The Kenya Obstetrics and Gynaecological society (KOGS) presented on different public forums on issues focusing on the magnitude of unsafely performed abortion, unmet need for family planning, and maternal mortality in Kenya in general and specifically attributed to unsafe abortion.

The audiences were not only learning the facts about these issues, but also about the relationships, causes, and consequences. They learnt that access to family planning and sexual and reproductive health information can reduce the need for abortion and that because of the legal status of abortion in Kenya, the majority are performed unsafely.

It is not possible to establish a cause-effect relationship between the Kenya Obstetrical and Gynaecological society efforts and the final language of the constitution.

We could not evaluate the effect of the MMP as instrument of advocacy over the level of relevant knowledge among the intended audiences, since it was not possible to determine that the same people respond before and after being exposed to multiple MMP. Although the level of knowledge was significantly greater after exposure to the MMP, there was a large difference in the number of people responding in each occasion. The difference found cannot be attributed exclusively to exposure to the MMP. It is safe to assume that some members of the audiences were not supportive of abortion before and after the presentation. Evidence from the post-tests, however, suggests that those who may not have been willing to directly support abortion were nonetheless learning about the consequences of unsafely performed abortion and ways that they could become involved in the issue through supporting and promoting family planning.

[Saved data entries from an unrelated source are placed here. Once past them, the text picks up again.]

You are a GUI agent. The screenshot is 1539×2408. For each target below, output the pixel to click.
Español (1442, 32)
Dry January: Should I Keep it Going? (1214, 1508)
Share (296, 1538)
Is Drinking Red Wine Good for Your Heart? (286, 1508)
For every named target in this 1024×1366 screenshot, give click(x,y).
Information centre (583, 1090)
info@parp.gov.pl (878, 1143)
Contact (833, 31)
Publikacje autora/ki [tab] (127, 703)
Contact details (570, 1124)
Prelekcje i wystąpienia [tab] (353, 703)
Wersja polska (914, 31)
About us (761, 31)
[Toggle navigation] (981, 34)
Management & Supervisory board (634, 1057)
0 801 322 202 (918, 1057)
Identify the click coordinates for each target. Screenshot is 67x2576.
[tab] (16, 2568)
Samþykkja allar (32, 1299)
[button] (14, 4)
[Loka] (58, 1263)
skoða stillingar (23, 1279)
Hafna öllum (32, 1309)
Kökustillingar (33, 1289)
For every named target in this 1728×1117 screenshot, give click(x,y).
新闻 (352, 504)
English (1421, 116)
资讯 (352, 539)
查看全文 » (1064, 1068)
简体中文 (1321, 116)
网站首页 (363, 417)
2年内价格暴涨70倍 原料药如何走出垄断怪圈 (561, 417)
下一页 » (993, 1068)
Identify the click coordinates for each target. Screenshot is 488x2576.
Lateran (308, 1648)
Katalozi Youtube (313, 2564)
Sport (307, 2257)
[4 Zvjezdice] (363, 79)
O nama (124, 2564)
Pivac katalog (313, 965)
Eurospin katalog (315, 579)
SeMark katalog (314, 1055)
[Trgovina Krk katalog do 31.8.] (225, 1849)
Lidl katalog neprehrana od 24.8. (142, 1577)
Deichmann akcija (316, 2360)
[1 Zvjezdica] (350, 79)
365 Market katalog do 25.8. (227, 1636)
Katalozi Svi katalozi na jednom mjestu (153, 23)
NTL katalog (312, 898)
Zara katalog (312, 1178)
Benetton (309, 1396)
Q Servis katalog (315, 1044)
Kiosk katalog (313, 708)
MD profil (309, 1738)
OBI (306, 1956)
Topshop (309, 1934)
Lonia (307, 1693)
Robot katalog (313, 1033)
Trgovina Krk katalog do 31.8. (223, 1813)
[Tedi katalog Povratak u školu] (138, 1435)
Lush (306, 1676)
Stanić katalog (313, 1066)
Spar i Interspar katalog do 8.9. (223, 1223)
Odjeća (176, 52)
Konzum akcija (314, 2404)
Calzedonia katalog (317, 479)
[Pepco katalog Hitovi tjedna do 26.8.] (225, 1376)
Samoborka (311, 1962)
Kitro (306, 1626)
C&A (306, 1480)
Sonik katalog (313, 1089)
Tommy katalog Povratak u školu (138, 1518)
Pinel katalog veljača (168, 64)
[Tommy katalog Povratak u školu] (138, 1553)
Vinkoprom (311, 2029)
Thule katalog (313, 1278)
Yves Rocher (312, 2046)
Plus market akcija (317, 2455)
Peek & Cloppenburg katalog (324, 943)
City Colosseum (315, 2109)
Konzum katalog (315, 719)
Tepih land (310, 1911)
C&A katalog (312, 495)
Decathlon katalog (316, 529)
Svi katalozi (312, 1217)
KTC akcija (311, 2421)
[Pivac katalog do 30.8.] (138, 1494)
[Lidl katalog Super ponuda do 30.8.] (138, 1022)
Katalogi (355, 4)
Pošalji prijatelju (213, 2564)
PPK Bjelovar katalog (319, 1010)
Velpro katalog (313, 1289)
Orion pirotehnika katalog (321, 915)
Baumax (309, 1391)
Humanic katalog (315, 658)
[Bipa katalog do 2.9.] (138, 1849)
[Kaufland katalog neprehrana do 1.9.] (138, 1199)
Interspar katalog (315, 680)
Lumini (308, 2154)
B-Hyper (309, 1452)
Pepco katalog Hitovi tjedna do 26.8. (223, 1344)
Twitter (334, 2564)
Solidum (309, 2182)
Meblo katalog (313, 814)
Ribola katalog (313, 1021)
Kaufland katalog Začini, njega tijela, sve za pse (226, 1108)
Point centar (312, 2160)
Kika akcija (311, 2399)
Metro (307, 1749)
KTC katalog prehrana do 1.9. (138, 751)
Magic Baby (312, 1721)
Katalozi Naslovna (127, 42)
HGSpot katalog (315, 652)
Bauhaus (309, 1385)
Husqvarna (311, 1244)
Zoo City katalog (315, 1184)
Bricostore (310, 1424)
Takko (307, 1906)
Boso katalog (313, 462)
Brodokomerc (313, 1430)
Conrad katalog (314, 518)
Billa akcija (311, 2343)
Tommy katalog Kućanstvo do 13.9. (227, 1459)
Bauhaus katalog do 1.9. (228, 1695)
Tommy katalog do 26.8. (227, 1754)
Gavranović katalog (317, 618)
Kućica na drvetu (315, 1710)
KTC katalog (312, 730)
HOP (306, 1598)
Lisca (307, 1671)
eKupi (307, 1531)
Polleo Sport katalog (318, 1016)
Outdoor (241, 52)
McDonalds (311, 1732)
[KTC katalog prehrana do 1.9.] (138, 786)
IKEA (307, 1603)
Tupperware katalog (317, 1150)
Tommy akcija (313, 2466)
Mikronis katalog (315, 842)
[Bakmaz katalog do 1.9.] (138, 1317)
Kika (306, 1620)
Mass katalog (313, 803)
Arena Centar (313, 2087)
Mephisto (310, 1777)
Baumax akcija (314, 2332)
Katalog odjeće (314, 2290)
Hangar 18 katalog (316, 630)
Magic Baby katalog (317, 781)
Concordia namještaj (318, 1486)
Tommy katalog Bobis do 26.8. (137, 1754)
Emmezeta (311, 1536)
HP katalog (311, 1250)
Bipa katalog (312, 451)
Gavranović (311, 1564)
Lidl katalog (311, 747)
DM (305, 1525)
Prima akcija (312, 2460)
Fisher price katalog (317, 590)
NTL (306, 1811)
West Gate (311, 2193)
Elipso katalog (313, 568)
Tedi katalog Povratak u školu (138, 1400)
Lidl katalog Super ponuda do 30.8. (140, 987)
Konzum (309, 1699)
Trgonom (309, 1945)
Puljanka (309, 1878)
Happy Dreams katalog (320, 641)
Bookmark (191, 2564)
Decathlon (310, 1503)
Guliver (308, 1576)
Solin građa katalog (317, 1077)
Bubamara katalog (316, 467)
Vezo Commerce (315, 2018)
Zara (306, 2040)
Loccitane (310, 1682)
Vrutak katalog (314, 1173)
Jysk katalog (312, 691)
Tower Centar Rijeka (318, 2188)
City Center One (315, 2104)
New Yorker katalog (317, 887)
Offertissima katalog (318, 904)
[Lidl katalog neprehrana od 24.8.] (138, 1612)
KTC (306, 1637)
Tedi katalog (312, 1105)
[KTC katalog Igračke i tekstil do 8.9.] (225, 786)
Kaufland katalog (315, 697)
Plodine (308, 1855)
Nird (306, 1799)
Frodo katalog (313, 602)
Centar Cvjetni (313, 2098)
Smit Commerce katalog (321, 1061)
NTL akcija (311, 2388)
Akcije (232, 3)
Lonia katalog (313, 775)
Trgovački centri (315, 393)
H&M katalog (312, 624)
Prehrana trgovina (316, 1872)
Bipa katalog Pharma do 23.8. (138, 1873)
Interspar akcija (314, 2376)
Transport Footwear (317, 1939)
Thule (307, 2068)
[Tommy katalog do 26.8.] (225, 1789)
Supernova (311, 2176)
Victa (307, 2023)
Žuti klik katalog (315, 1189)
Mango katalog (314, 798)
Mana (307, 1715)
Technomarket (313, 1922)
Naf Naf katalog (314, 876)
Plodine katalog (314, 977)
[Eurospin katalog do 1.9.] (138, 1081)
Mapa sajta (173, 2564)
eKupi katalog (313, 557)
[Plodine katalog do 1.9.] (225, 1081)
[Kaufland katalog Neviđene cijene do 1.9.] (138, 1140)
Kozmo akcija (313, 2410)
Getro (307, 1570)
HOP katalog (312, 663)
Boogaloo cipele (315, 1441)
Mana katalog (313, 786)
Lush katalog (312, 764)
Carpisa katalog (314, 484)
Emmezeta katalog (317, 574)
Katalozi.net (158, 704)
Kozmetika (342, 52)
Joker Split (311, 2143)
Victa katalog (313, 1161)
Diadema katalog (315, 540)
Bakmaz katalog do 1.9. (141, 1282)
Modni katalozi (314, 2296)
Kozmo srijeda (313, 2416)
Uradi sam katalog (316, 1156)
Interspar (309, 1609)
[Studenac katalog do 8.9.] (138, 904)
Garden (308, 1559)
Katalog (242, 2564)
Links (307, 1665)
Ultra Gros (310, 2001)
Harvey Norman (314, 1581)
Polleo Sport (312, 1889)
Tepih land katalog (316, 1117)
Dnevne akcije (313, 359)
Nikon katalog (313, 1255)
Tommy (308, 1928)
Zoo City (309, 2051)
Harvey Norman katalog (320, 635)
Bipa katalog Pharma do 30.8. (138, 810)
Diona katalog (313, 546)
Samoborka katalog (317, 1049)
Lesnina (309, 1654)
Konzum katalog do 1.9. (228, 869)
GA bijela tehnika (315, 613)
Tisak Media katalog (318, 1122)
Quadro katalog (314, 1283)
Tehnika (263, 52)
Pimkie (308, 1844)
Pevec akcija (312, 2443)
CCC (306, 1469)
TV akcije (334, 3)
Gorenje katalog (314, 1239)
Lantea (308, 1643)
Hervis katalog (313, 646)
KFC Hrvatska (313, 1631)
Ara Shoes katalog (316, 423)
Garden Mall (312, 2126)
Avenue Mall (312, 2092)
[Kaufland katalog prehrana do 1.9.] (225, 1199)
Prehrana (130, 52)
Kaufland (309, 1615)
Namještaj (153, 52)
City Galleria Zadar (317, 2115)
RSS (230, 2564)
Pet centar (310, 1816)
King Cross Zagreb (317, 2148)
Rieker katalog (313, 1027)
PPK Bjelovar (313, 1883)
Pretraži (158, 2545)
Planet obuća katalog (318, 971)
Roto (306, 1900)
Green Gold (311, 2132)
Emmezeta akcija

In a context where abortion has been and will still continue to be an issue of great national interest. This presentation expands what people know about abortion and broadens the debate that focuses on the evidence of preventing abortion or making abortion safe. As discussion about maternal health and abortion continues in Kenya, it is important to first broaden the base of people who are willing to listen to the evidence and appreciate the complex causes and consequences and participate in the debate from a position of knowledge.

With the raging debate that was going on in Kenya during the constitutional review on laws relating to abortion KOGS was able to sensitize most of the stake holders including the members of parliaments on the need to address the matter of unsafe abortion in the country thus creating a supportive and enabling environment for sexual and reproductive health and rights in Kenya.

In conclusion collaboration of different stakeholders with different background but with a common goal can collectively work together against a strong opposition to bring changes in a country’s laws to improve women health in a country.


The authors would like to thank Population Reference Bureau (PRB) for giving us financial support and training in multimedia presentations. All the Kenyans who supported KOGS stand during the constitutional review process.